Como advogado criminalista e defensor de manifestantes, com presença constante em protestos de rua, Biral afirma que ameaças são comuns e que essa não é a primeira que ele e seus colegas recebem. “Só que nunca quisemos denunciá-las à imprensa. Não tinha nem motivo”, ressalva. “O grande motivo por termos aparecido agora é por causa desse caso específico, que estávamos cuidando, e tinha uma necessidade de mostrar a cara e falar que tem alguma coisa errada.”

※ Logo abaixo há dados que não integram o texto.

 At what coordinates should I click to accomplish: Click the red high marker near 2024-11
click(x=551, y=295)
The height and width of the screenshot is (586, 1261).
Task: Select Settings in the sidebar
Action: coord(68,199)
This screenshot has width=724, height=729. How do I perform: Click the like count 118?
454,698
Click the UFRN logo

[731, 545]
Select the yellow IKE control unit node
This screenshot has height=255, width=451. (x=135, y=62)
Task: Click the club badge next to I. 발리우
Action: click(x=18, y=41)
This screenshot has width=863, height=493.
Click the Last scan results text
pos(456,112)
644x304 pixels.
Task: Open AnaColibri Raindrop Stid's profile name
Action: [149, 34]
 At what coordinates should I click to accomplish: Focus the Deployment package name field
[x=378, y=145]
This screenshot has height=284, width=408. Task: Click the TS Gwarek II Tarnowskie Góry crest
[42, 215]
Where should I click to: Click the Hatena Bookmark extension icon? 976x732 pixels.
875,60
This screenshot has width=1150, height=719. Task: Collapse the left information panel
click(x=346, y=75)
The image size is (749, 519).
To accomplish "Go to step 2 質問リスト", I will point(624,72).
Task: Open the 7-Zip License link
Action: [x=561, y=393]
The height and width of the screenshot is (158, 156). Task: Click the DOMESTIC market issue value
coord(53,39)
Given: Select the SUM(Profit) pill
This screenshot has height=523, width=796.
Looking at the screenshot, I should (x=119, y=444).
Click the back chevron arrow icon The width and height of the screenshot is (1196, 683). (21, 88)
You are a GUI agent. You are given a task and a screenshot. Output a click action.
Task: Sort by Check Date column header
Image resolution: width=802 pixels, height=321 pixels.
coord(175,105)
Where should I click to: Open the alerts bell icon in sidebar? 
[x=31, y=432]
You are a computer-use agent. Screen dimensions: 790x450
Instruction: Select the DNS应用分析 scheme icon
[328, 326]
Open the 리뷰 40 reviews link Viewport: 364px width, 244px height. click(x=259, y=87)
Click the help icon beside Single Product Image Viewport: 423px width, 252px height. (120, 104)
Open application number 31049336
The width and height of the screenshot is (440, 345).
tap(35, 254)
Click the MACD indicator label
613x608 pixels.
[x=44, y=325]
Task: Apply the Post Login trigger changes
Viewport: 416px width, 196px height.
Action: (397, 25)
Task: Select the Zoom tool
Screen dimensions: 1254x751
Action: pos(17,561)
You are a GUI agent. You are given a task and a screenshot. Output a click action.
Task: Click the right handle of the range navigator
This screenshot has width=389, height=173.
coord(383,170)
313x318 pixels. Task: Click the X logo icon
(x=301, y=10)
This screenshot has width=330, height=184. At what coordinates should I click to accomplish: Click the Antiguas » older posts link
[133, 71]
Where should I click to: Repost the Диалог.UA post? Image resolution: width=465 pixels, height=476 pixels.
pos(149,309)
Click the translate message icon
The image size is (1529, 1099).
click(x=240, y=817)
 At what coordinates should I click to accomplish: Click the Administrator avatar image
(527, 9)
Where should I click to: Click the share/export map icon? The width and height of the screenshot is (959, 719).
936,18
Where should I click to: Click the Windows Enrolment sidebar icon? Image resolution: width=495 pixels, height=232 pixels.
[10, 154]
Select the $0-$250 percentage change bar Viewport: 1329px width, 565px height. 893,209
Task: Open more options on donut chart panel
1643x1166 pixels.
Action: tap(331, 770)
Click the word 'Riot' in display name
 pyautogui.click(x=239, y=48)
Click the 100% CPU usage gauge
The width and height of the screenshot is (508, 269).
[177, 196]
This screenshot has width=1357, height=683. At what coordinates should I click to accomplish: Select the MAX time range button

“Não sabemos quem fez a ameaça, mas a ameaça foi específica com relação a esse caso do Fabrício, para a gente sair do caso. E também para deixar de defender manifestantes”, complementa Geraldo Santamaria Neto, sublinhando que, pese aos riscos, o grupo tinha decidido continuar no caso. De acordo com André Zanardo, outro membro dos Advogados Ativistas, a família do jovem havia até mesmo assinado uma procuração na noite de ontem (28) constituindo o grupo como os representantes de Fabrício perante a Justiça.
Na tarde de hoje, porém, parentes entraram em contato com os advogados e, sem maiores justificativas, invalidaram o documento. “Algo ocorreu nesse meio-tempo, de ontem pra hoje, e a família nos desconstituiu do caso”, explica Zanardo, que não soube dizer por que a família de Fabrício tomou essa decisão ou se seus pais também receberam algum tipo de ameaça. Os Advogados Ativistas vinham acompanhando e prestando assistência jurídica ao jovem baleado desde o sábado.
“O caso está estranho desde o começo”, afirma Luiz Guilherme Ferreira, integrante do grupo. “Desde a obscura versão oficial até a falta de informações aos familiares, passando pela colheita ilegal do depoimento de Fabrício, o que vemos é um interesse político atípico, que é confirmar a todo custo a versão dos policiais.” Ferreira ecoou nota do Ministério Público, que ontem repreendeu o governo do estado por inocentar os policiais antes de qualquer investigação.
“Parece-nos oportuno lembrar à Secretaria de Segurança Pública que o único órgão legitimado para imputar e enquadrar conduta criminosa a alguém é o Ministério Público. Caso contrário, existe o risco de Fabrício deixar de ser uma vítima policial para ser também uma vítima política”, continuou. “Percebe-se que as investigações mal começaram e os órgãos deslegitimados já estão até condenando.”